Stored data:
※ ※ ※

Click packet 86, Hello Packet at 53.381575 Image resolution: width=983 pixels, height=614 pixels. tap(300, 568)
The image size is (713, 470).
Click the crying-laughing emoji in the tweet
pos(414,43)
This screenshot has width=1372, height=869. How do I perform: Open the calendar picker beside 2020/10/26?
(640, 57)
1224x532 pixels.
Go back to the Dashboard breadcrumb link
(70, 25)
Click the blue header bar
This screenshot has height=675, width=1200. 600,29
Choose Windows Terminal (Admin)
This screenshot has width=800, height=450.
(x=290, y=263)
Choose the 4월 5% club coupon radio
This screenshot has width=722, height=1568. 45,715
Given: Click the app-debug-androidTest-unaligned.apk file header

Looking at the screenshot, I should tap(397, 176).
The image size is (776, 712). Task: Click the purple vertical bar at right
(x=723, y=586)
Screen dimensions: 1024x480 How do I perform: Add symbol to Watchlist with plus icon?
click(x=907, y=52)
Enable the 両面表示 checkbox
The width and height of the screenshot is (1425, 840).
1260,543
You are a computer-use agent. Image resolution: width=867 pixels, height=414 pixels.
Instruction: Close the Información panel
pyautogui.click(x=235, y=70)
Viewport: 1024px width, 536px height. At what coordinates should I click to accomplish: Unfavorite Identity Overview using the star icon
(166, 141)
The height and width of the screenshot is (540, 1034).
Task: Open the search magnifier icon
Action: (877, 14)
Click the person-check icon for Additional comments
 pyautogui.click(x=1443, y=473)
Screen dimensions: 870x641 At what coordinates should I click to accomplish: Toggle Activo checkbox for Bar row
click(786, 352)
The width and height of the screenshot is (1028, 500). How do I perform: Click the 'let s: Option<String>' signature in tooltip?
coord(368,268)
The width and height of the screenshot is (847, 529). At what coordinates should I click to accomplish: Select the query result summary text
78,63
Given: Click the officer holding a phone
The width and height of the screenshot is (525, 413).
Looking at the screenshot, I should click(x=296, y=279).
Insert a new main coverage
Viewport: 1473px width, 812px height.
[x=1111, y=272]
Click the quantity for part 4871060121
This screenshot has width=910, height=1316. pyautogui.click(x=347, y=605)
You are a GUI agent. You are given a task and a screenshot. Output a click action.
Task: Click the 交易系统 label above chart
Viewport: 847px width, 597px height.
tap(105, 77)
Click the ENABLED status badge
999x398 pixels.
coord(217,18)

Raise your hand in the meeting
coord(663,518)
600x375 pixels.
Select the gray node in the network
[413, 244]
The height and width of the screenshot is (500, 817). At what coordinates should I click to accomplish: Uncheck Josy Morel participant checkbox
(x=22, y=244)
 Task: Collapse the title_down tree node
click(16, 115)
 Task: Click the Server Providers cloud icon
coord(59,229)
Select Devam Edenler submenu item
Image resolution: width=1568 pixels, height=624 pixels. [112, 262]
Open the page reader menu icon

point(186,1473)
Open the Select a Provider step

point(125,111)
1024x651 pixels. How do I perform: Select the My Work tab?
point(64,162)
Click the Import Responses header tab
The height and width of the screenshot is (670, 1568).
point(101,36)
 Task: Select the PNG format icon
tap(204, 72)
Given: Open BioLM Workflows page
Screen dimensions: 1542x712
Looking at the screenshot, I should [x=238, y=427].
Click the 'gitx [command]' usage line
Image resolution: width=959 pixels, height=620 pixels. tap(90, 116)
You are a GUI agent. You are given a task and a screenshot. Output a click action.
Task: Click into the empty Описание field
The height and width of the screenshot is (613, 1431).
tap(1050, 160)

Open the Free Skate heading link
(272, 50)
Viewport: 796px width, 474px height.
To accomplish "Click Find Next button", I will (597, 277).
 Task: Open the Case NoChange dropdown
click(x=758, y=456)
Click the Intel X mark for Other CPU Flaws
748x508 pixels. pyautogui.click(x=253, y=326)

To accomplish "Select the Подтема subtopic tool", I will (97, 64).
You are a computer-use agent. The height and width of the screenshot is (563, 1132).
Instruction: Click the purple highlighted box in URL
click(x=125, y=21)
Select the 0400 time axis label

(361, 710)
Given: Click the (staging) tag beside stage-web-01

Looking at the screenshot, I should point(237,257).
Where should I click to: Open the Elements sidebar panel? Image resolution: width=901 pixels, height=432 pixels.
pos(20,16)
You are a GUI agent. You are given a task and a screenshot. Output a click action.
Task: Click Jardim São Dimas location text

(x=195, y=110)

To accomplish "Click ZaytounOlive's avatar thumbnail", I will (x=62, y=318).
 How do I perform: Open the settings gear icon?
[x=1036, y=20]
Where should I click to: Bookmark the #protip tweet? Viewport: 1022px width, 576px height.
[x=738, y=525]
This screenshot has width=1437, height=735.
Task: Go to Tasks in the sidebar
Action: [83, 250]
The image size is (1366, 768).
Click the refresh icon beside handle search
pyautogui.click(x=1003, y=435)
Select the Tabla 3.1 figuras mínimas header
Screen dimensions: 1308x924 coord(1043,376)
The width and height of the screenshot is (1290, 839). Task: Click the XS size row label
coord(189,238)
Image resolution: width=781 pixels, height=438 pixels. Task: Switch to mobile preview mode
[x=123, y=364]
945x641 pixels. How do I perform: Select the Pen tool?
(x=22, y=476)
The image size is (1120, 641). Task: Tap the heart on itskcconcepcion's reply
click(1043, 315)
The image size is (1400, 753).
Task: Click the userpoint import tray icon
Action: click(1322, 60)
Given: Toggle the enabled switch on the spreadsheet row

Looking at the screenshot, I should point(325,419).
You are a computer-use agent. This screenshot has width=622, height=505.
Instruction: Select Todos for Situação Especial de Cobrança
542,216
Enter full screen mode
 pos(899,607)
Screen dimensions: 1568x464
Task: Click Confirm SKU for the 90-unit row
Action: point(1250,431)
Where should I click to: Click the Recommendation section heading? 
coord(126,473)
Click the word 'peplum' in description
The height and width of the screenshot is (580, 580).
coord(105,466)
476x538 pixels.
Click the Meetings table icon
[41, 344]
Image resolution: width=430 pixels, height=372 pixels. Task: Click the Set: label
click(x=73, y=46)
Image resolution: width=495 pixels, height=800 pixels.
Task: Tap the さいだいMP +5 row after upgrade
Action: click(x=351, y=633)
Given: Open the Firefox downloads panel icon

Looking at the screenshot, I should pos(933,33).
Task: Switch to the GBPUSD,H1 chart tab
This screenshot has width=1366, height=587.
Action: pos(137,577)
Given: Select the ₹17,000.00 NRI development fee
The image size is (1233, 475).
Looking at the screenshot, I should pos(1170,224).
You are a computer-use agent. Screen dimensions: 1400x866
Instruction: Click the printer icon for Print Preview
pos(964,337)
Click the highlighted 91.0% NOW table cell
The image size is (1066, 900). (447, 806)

※ ※ ※

WHAT THE TASK REQUIRES :: The lines to output run from the one containing "Click the word 'peplum' in description" to the last line of the entries; give them back exactly.

SOLUTION TO THIS TASK ::
Click the word 'peplum' in description
The height and width of the screenshot is (580, 580).
coord(105,466)
476x538 pixels.
Click the Meetings table icon
[41, 344]
Image resolution: width=430 pixels, height=372 pixels. Task: Click the Set: label
click(x=73, y=46)
Image resolution: width=495 pixels, height=800 pixels.
Task: Tap the さいだいMP +5 row after upgrade
Action: click(x=351, y=633)
Given: Open the Firefox downloads panel icon

Looking at the screenshot, I should pos(933,33).
Task: Switch to the GBPUSD,H1 chart tab
This screenshot has width=1366, height=587.
Action: pos(137,577)
Given: Select the ₹17,000.00 NRI development fee
The image size is (1233, 475).
Looking at the screenshot, I should pos(1170,224).
You are a computer-use agent. Screen dimensions: 1400x866
Instruction: Click the printer icon for Print Preview
pos(964,337)
Click the highlighted 91.0% NOW table cell
The image size is (1066, 900). (447, 806)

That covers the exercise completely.